Many patients don’t understand electronic lab results

August 20, 2014
Written By:
Laurel Thomas

A patient, doctor, and nurse discuss a patient's electronic medical records. (stock image)ANN ARBOR—While it’s becoming commonplace for patients to see the results of lab work electronically, a new University of Michigan study suggests that many people may not be able to understand what those numbers mean.

Research conducted by a team at the U-M schools of Public Health and Medicine found that people with low comprehension of numerical concepts—or numeracy—and low literacy skills were less than half as likely to understand whether a result was inside or outside the reference ranges. They also were less able to use the data to decide whether or not to call their doctor.

As more medical professionals and facilities have adopted electronic health record keeping, increasing numbers of patients can see their test results outside of a doctor’s visit. One goal of giving patients access to the data is to help them become partners in managing their own care, said Brian Zikmund-Fisher, associate professor of health behavior and health education at the U-M School of Public Health.

“We can spend all the money we want making sure that patients have access to their test results, but it won’t matter if they don’t know what to do with them,” he said. “The problem is, many people can’t imagine that giving someone an accurate number isn’t enough, even if it is in complex format.”

Zikmund-Fisher and the research team administered an Internet survey asking more than 1,800 adults ages 40-70 to respond as though they had Type 2 diabetes (nearly half actually had the disease). They were given displays showing test results for hemoglobin A1c, commonly measured to check blood sugar control, as well as other blood tests. Participants also were given tests to measure their numeracy and health literacy skills.

While 77 percent of those considered to have higher numeracy and literacy skills could identify levels outside of the standard range, only 38 percent of those with lower numeracy and literacy scores were able to do so. Participants with higher numeracy and literacy scores also were more sensitive to how high the test result was when deciding whether it was time to call the doctor.

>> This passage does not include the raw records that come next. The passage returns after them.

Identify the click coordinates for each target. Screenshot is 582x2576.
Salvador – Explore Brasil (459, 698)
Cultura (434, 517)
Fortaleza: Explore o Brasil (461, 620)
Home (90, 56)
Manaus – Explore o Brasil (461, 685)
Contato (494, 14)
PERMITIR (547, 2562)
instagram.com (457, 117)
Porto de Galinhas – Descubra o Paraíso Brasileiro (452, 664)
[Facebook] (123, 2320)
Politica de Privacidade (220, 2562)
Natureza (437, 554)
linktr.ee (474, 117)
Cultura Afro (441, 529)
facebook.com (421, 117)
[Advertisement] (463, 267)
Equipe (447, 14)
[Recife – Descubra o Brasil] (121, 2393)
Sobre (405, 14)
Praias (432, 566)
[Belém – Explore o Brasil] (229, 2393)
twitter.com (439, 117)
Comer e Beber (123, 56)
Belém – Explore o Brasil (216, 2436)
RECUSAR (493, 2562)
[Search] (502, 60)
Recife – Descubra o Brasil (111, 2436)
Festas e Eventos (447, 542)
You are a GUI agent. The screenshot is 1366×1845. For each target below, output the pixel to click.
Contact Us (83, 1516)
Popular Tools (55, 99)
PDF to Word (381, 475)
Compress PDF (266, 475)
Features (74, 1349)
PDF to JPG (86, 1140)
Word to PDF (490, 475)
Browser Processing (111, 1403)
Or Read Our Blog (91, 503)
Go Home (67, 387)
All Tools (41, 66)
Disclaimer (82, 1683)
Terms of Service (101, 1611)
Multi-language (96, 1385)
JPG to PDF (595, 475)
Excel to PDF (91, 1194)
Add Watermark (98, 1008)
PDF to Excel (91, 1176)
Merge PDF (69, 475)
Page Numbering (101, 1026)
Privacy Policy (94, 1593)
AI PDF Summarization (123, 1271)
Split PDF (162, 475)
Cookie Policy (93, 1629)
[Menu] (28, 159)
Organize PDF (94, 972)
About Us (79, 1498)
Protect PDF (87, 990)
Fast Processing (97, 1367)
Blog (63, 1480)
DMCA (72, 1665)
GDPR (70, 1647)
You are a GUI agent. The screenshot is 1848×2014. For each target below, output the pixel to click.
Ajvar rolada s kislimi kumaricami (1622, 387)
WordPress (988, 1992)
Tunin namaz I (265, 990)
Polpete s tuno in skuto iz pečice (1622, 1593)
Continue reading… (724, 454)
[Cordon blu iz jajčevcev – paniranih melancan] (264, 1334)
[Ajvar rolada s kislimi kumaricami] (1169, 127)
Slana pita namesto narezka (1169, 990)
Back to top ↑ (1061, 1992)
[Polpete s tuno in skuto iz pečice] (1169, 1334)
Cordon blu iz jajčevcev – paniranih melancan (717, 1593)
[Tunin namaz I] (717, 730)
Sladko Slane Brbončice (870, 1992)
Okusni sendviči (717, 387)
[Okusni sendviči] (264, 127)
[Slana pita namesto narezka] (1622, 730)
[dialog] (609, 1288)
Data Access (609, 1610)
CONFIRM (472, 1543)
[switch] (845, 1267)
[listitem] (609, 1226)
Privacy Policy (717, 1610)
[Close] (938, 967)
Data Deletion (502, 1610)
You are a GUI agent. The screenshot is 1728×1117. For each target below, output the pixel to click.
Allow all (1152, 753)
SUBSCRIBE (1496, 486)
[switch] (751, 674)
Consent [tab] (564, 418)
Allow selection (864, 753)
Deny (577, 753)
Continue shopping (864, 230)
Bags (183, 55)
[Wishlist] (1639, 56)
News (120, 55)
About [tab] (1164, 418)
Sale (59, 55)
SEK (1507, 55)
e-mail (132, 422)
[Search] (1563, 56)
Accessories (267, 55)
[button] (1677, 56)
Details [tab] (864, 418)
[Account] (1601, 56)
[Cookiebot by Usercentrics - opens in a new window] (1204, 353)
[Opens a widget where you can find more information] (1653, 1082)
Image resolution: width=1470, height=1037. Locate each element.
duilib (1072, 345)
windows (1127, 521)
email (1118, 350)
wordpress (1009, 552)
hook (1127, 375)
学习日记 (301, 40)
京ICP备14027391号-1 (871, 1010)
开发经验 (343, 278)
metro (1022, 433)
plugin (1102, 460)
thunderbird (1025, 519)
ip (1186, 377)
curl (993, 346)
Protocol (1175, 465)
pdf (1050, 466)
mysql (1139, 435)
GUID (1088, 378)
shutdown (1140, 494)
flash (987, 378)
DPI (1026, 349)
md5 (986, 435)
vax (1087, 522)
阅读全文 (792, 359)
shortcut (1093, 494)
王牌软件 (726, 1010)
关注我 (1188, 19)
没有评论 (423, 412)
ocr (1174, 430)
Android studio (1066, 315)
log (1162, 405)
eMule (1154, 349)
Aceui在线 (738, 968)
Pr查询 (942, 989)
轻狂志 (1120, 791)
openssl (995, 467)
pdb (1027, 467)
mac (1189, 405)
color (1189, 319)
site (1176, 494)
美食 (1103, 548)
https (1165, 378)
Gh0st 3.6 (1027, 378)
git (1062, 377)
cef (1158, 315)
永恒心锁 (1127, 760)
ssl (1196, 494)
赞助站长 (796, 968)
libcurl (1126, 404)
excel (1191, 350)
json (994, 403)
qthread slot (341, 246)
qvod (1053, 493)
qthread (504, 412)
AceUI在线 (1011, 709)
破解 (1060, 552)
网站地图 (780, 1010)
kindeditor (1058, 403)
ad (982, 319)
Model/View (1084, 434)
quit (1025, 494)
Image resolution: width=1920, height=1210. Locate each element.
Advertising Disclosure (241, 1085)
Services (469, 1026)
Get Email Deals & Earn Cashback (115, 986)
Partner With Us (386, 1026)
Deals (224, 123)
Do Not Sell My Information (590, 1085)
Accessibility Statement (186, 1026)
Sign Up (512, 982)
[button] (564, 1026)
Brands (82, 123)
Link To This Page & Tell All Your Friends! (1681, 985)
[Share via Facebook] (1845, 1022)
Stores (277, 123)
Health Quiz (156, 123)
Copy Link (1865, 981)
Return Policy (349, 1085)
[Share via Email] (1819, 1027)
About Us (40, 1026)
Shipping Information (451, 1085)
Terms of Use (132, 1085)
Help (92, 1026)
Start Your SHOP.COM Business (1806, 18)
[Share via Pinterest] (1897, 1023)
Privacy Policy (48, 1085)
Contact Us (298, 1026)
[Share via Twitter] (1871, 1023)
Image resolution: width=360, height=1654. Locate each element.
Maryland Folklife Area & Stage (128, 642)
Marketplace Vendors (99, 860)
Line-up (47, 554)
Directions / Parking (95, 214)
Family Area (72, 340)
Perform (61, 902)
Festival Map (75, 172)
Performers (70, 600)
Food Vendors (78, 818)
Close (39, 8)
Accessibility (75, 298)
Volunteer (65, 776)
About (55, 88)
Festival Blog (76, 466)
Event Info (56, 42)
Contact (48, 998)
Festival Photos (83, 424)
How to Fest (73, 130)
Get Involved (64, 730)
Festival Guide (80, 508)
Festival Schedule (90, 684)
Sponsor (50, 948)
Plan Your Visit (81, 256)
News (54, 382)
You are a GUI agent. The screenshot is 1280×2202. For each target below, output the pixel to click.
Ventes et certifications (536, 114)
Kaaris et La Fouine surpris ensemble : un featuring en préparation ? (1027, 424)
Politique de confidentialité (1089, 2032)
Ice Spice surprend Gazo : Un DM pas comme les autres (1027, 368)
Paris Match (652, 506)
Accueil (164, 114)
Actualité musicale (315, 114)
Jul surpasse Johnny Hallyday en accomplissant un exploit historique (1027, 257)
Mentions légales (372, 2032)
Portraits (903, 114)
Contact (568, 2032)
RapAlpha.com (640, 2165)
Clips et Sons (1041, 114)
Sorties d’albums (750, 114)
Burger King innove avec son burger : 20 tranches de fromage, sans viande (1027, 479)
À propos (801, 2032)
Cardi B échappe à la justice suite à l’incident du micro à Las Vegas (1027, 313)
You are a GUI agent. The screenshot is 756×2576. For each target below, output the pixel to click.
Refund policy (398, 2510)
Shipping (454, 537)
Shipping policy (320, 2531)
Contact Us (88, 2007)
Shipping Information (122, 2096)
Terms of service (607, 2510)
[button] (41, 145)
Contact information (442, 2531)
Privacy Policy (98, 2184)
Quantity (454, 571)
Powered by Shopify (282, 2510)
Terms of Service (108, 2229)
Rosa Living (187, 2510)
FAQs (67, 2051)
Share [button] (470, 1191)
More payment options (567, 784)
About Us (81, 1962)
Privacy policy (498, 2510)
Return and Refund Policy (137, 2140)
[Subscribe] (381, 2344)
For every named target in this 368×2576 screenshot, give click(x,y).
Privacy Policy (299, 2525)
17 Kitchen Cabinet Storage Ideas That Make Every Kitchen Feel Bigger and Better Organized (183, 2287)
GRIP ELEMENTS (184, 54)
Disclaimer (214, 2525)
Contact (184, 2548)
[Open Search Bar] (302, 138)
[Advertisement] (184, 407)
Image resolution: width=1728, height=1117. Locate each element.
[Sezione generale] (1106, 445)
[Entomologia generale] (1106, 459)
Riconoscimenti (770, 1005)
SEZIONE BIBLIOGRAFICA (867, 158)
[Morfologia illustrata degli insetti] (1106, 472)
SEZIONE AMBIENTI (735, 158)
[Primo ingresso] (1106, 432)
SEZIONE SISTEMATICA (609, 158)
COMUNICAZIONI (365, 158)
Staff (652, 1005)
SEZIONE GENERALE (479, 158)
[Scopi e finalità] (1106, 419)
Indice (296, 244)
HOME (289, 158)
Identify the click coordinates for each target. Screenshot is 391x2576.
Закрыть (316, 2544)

Zikmund-Fisher said more research is needed to identify how best to display this type of information.

“If we can design ways of presenting test results that make them intuitively meaningful, even for people with low numeracy and/or literacy skills, such data can help patients take active roles in managing their health care,” he said. “In fact, improving how we show people their health data may be a simple but powerful way to improve health outcomes.”

Other authors were Nicole Exe, U-M Center for Bioethics and Social Sciences in Medicine, and Holly Witteman, Université Laval, Québec City, QC, Canada.

This research was supported by a grant from the U-M Risk Science Center, which is supported by individual donations (including a major gift from the Gelman Educational Foundation) and from project-specific research grants.

The study is reported online in the Journal of Medical Internet Research.